Task brief
Answer these from the passage about George Michael:
1. What album did Wham! release in 1983?
2. On what date did Wham! play the Entertainment Centre?
3. At what age did the writer plan to go to England?

Document passage
###
I know many people my age have uttered these words the past few days, but George Michael provided a soundtrack to much of my generation. He was there for every heartache of my teen years, and in troubled times I would look up at the poster on my bedroom wall, to see George gazing down at me. I felt reassured by his smile showing off amazing white teeth, and his blond tipped hair. I just felt assured that everything was going to be OK.

I first heard of the pop duo Wham! when the singles were released from their 1983 album Fantastic. I was 13 and thought Bad Boys was so cool when I heard it on Sydneys “Rock of the 80s” 2SM. They were bad boys in leather kissing girls in pearls, as the lyrics from Young Guns go. But in this era of one TV in the house, no video recorder and decades away from the internet, I didnt actually lay eyes on singer George Michael until a year later. It was at my friend Naughty Kates house, and Wake Me Up Before You Go Go and Careless Whisper were both played on Countdown.

Whos THAT? I thought, immediately taken with his hair, his teeth, his shorts. Kate  and Nadia, my Wham!-partner-in-crime, seemed to know who he was. I was 14 and I was instantly in love.

It wasnt long afterwards that Wham! announced Sydney concert dates.  They played the  Entertainment Centre on 26th January 1985. Nadia and I were there with four other girls from school, right up the back, a gaggle of gigglers in electric blue mascara and tube skirts. And it was only days after this that I came face-to-face with George in the flesh after stalking him at the Sebel Town House, which is a whole other blog post.

My career plan from the age of 15 was literally, that when I turned 18 I was going to go to England, hunt down George Michael and marry him. Or if that didnt work out, I was going to join the cast of Neighbours. I was deluded, but at least I had the sense never to admit it to the careers counsellor at school, prefering to hide my true feelings behind the more socially acceptable “journalism”.  I maintained the facade of joining the real world sometime in the late 80s when I completed that Diploma in Journalism. Really, I saw it as an entree to the world of celebrity.
###
Dataset content

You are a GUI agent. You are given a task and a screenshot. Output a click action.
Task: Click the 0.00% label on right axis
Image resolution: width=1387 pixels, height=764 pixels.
###
Solution to this exercise
1. Fantastic
2. 26th January 1985
3. 18